Nature Insight: Waiting with Ipomoea

Ipomoea nil

Hiding in the dusk, in the dark, in the dawn, I turned around and there it was. After a summer of waiting, unexpected under cloudy skies, boldly blue and momentary, I saw the morning in all its glory.

(Writing note: Another lesson in patience and faith. Finally had my first morning glory flowers yesterday, September 28th! Hopefully the frost will hold off as the vine is covered in buds.)

©Artwork and writing, unless otherwise indicated, are the property of Diane M Denton. Please request permission to reproduce or post elsewhere with a link back to bardessdmdenton. Thank you.

22 thoughts on “Nature Insight: Waiting with Ipomoea

    • Thank you so much! What a wonderfully expressed impression. Hope your Thursday is blessed and joyous, Angela.

      I am inhaling and exhaling a couple of your recent and beautiful inspiring (as always) posts!


  1. Hope all goes well so you’ll be able to enjoy your train trip west. Will miss your almost daily and beautiful posts! But you will not be gone from my thoughts. Blessings for better health and see you soon!


  2. Just to let you know – I’ve got to take some time off (see Housekeeping Notes on my blog). I’ll still be here to read and rate posts but for the most part I’ll be in the background. In other words – here but not here. Take care – see you soon! 🙂


  3. Just gorgeous – both words and picture. Your posts always brighten my day enormously.

* _Entries shown_:
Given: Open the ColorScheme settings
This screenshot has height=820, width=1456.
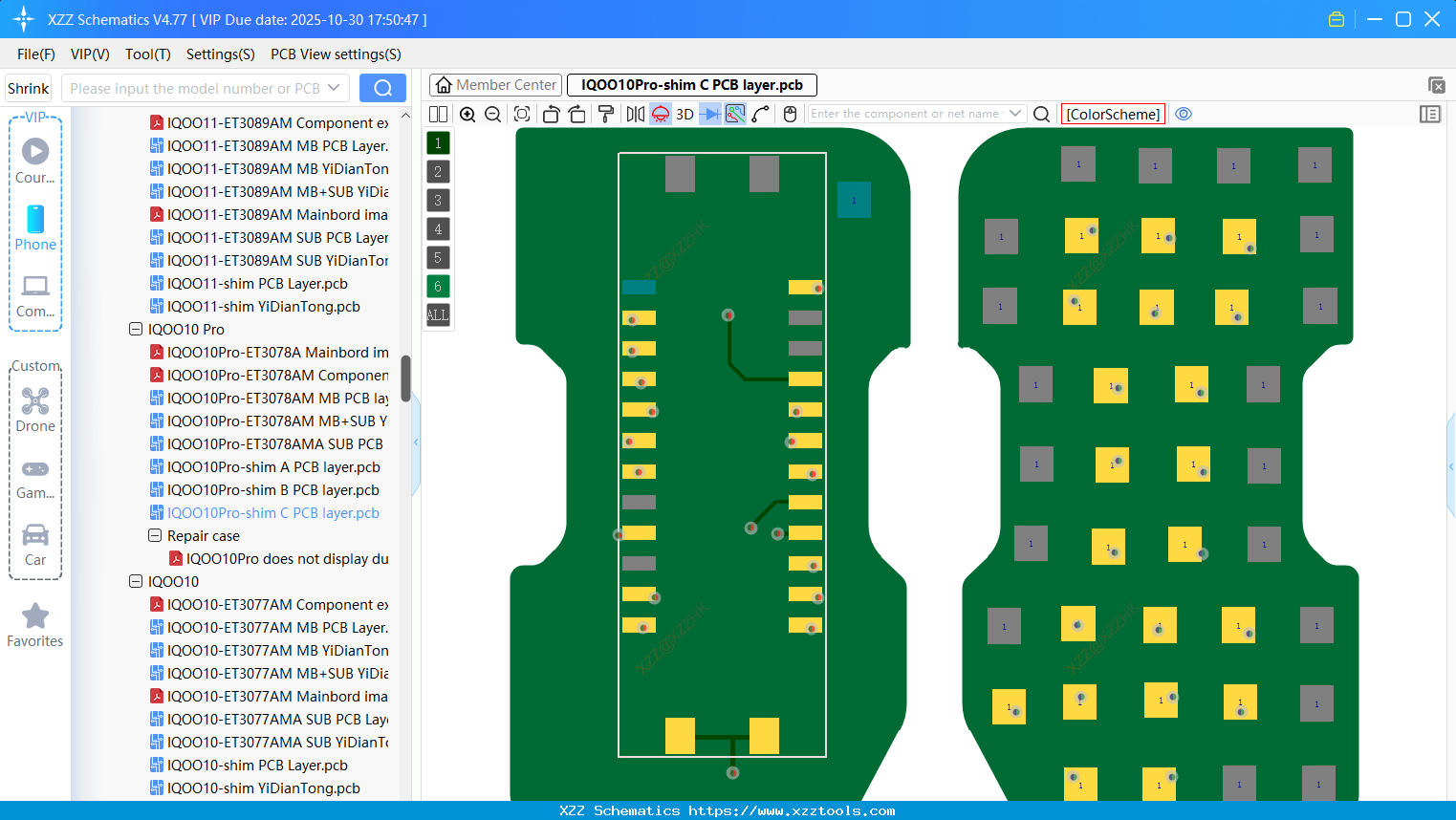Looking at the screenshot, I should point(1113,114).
--
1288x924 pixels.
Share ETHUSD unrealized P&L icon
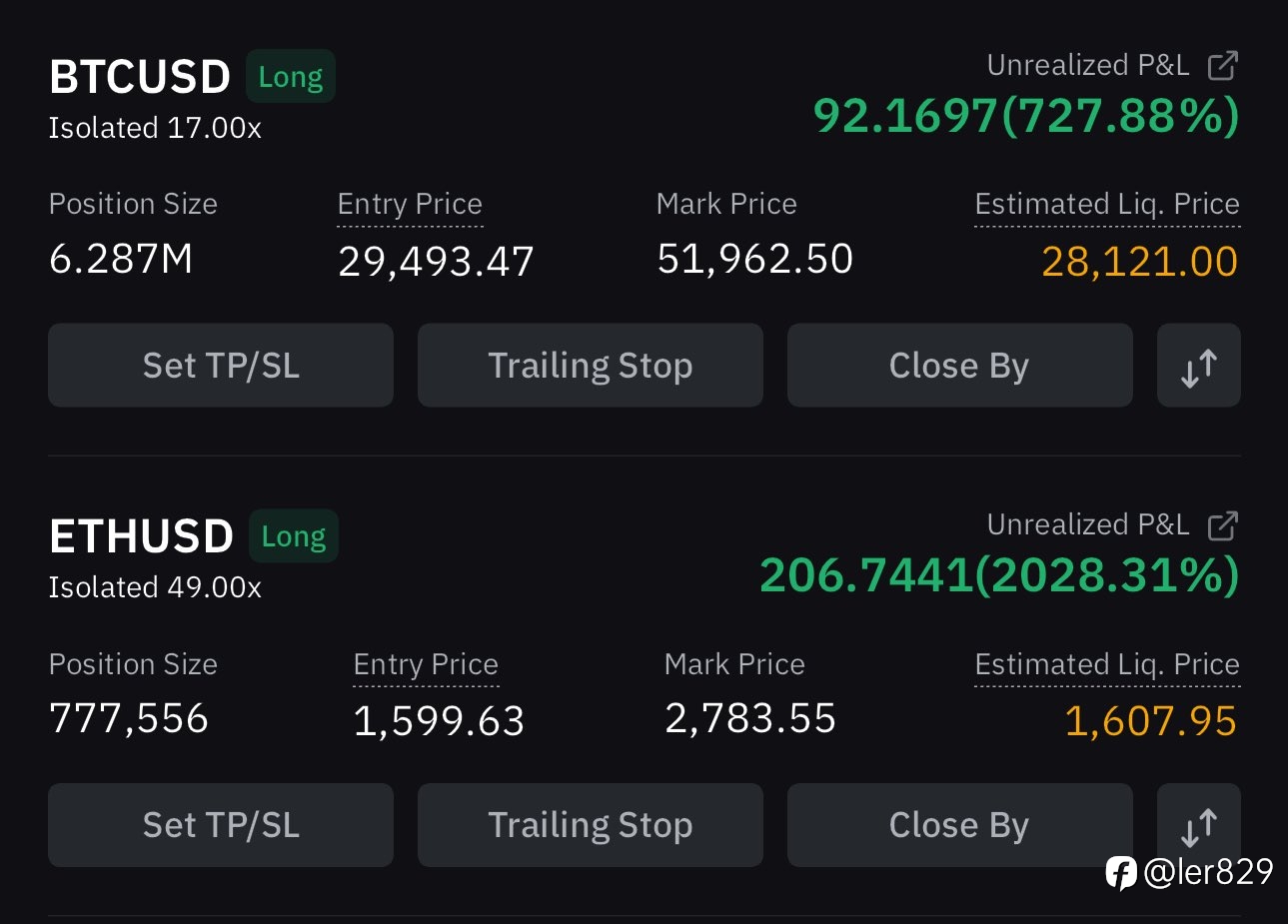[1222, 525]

* _Job A_:
Answer these questions from the morning glory blog post, one line each:
(i) On what date did the first morning glory flowers appear?
(ii) Whose property are the artwork and writing, unless otherwise indicated?
(iii) How many thoughts does the heading over the comments report?
* _Job B_: Extend the morning glory blog post by writing what comes next after its final comment.

* _Final answer A_:
(i) September 28th
(ii) Diane M Denton's
(iii) 22

* _Final answer B_:
    Blue morning glories remind me very powerfully of collecting seeds in my grandmother’s splendid garden when I was a toddler. Wonderful memories.

    My afternoon plan today involves planting a large batch of daffodil bulbs in my garden – seeing new shoots come through the soil is one of my very favourite things, and I shall eagerly anticipate them in the new year.


    • Thank you! What a lovely memory of your grandmother. Small things can evoke such powerful memories, and I’m glad I had a “hand” in bringing you such a pleasurable thought.

      I hope you had a lovely afternoon bulb planting. It can be a lot of hard work–especially large patches. But, as you say, after winter the sight of them sprouting is so welcome. And there is nothing like a crowded patch of daffs! They’re sunny and resilient even when winter is hesitant to leave.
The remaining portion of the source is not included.